» **Records contained in a dataset**
= = =
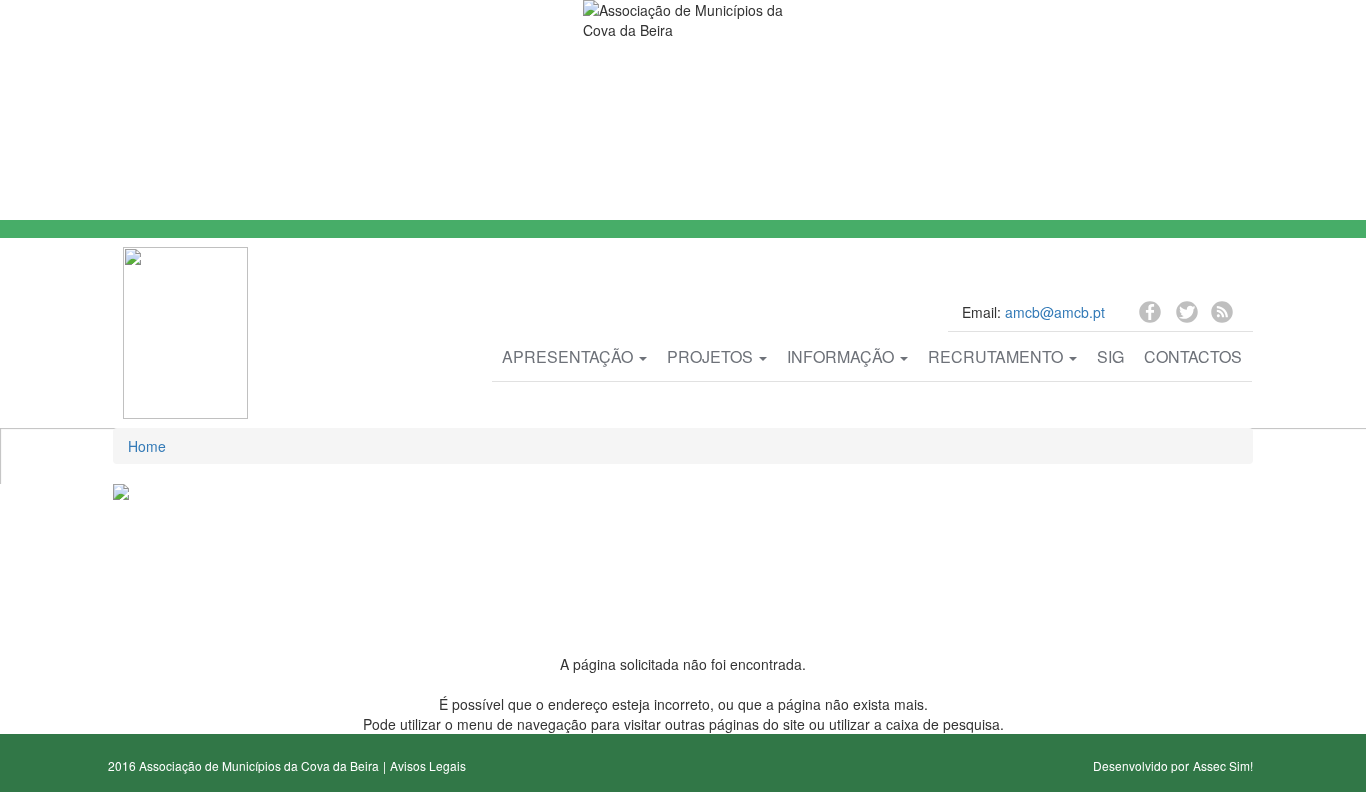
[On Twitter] (1188, 317)
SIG (1110, 356)
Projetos (712, 356)
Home (147, 446)
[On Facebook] (1152, 315)
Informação (842, 356)
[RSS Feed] (1222, 315)
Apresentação (569, 356)
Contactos (1193, 356)
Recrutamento (997, 356)
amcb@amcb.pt (1055, 312)
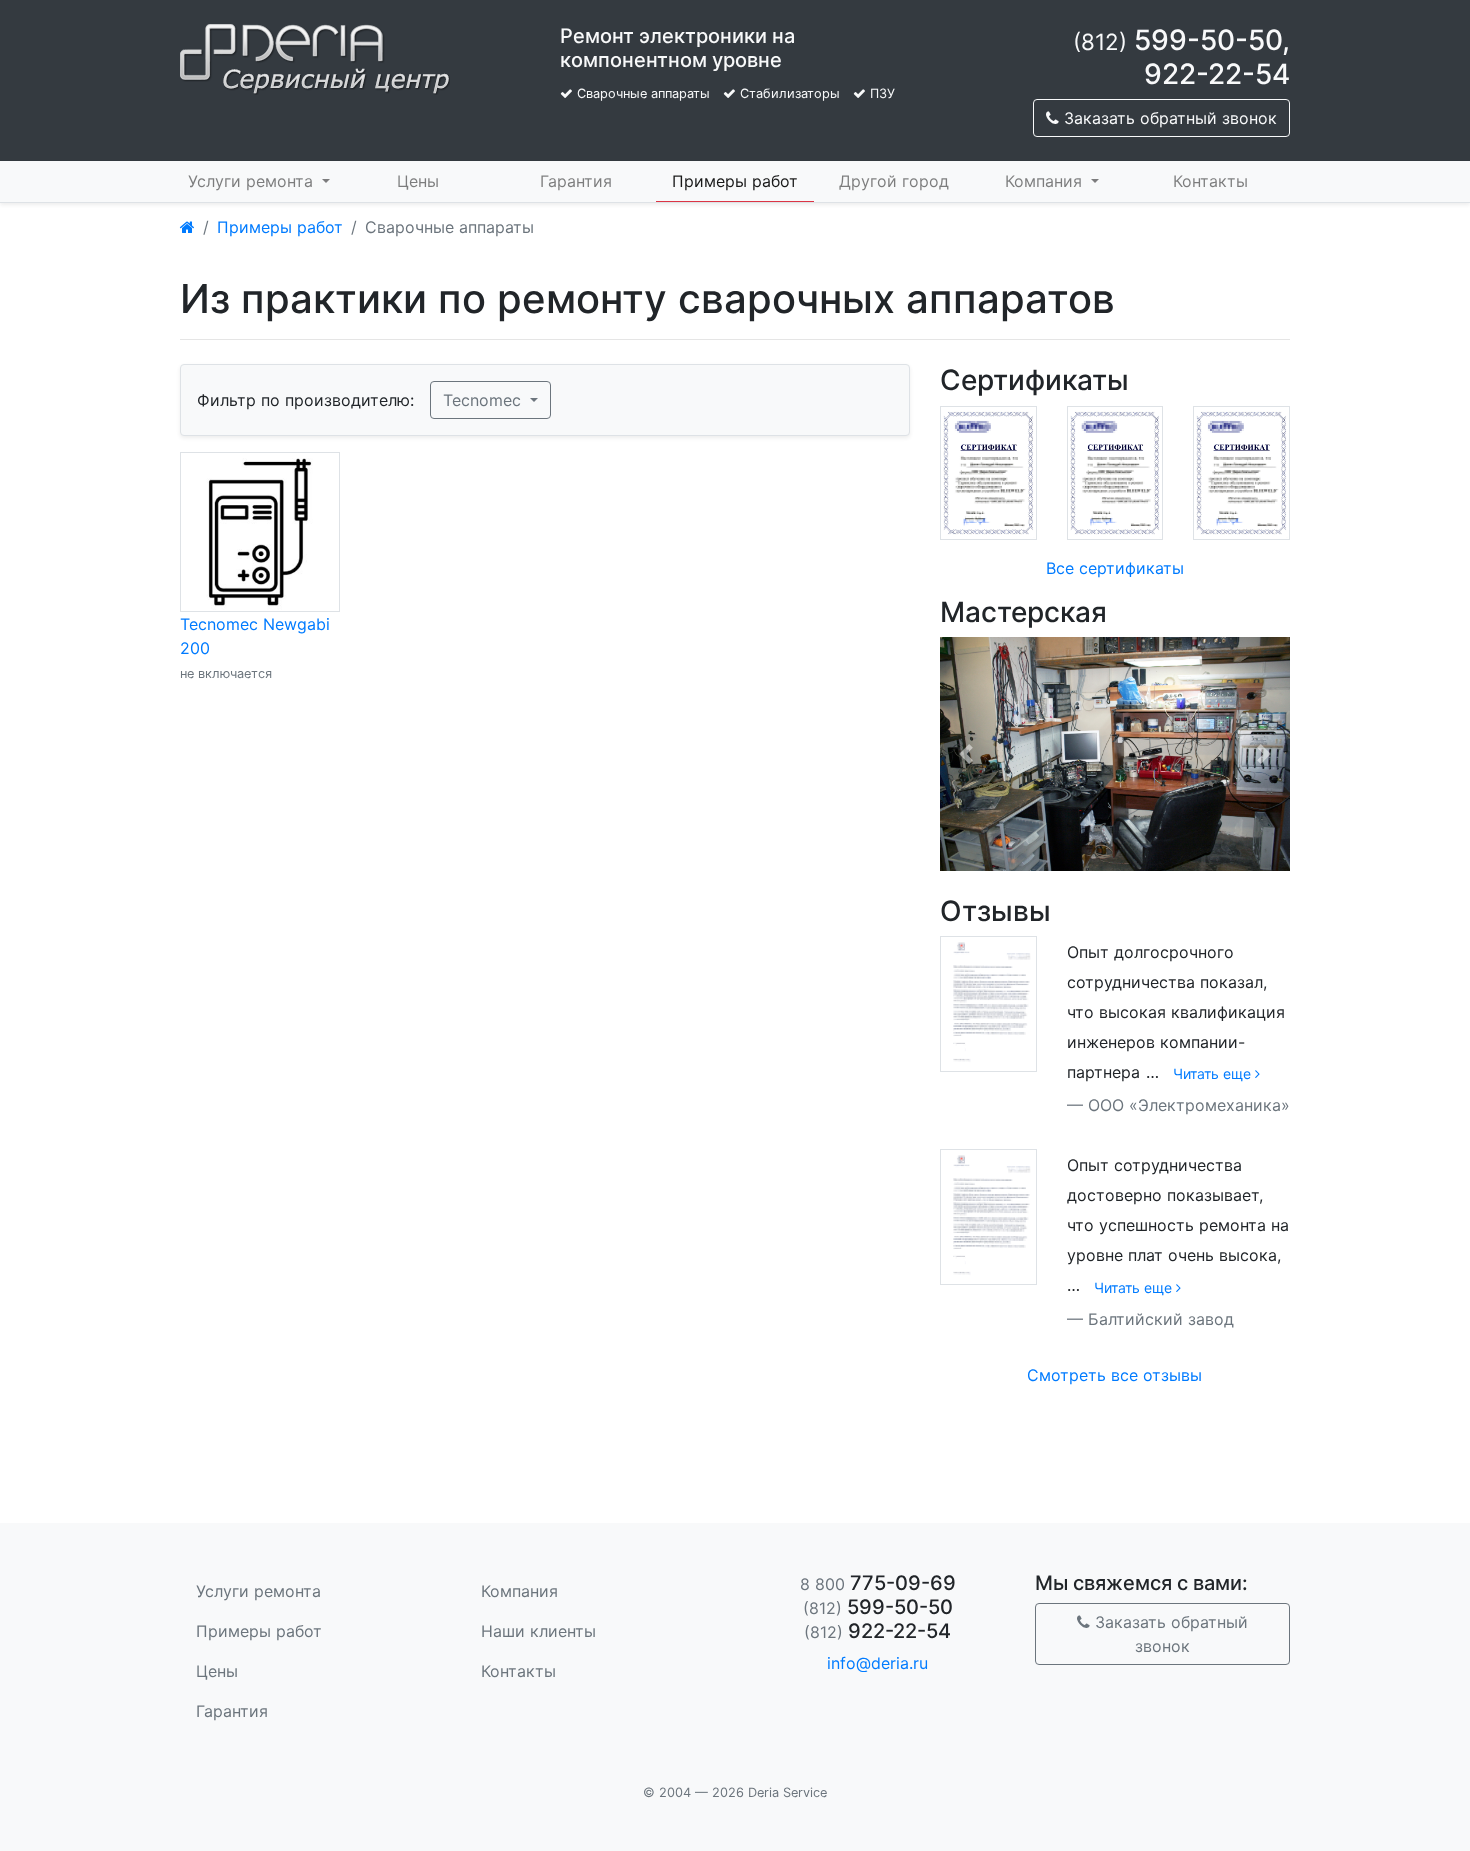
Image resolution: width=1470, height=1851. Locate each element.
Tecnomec (484, 400)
= = =
» **What the exercise asks**
Your answer should be the lines above from the one that contains "[RSS Feed] (1222, 315)" through the last, set down exactly, with the pictures removed.

» **Expected answer**
[RSS Feed] (1222, 315)
Apresentação (569, 356)
Contactos (1193, 356)
Recrutamento (997, 356)
amcb@amcb.pt (1055, 312)
Image resolution: width=1470, height=1851. Locate each element.
Tecnomec (484, 400)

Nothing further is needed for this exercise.